The most powerful way to send healthy food messages to your children is by letting them see you make healthy eating choices every day. Children tend to do what they see you doing.
‘Tummy talk’ and healthy eating
Understanding the way your child’s tummy ‘talks’ to their brain can help you deal with worries about your child undereating or overeating.
For example, your child’s brain realises their tummy is full only about 20 minutes after the food hits their tummy. Also, your child’s hunger is partly determined by how physically active they’ve been and whether they need to ‘catch up’ if they haven’t eaten a lot over the last couple of days.
Offering meals and snacks at regular times encourages a better appetite at mealtimes. Regular meals and snacks can be part of a healthy eating routine.
If you’re concerned that your child has a tendency to overeat, here are some things to try:
- Offer a slightly smaller portion of food. If your child finishes it, you can offer a small second helping. This gives your child’s brain and tummy a chance to catch up.
- If your child doesn’t eat part of the meal – for example, the vegies – this is your child’s choice. It isn’t a good idea to offer extra serves of other food – for example, meat – to make up for missing vegies.
- Serve your child’s food on a smaller plate. This way your child gets the right-sized portion but still gets a ‘full plate’ of food.
- Avoid distractions like TV or toys during mealtimes. This will help your child focus on their appetite.
If you feel your child doesn’t eat enough at mealtimes or doesn’t have an appetite, you could try the following strategies:
- Offer food around the same times each day. If children eat at regular mealtimes, they’re more likely to be hungry at that time of day.
- Encourage your child to eat more at mealtimes by making sure you serve small amounts at snack times. One small snack between regular mealtimes is usually plenty as an energy top-up, unless your child has been very active. If your child has too many snacks or the snacks are too big, your child can feel too full before a main meal.
- Avoid offering your child an alternative if they don’t eat a meal. Your child might just have a small appetite at the moment.

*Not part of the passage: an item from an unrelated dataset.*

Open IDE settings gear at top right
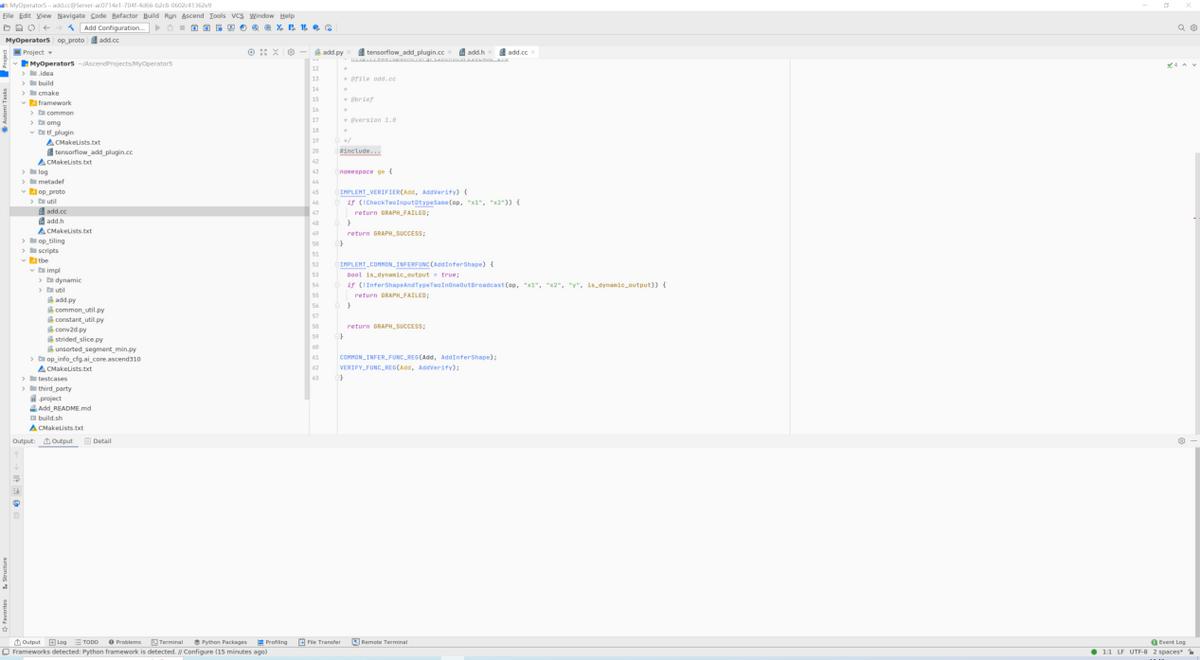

Healthy eating and food messages for your child
Healthy eating habits start at home.
Giving your child healthy nutritious foods is important for their growth and development. It also helps to surround your child with messages about healthy eating habits and food. This can help your child make healthy food choices.
Here are some ideas:
- Try to have a bowl full of fresh fruit within easy view and reach on the kitchen table or bench. You can offer fruit as a snack or if your child is still hungry after meals.
- Stock your pantry and fridge with plenty of healthy, nutritious options, and leave the sometimes food on the supermarket shelves.
- Try to choose fruit and vegetables of different colours, textures and tastes. The more variety there is, the more likely it is your child will find something that they’re interested in eating.
- Get your child involved in planning and preparing meals. If your child has helped to make the meal, they’re more likely to eat it.
- Enjoy healthy meals together as a family as often as possible. Also look for opportunities to eat together at breakfast and on weekends.
- Turn the TV off while eating. This way your child is paying attention to eating and the fresh healthy food choices you offer.
- Read books that have healthy food messages for your child – for example, books with pictures of fruits and vegetables. Get your child to point out different types, colours, shapes and so on.
Keep healthy snacks handy at home – and try to avoid buying unhealthy ones. Children will take the healthy option if it’s the only one they have. For example, you could have a bowl of fresh fruit on the bench and a container of vegie sticks in the fridge.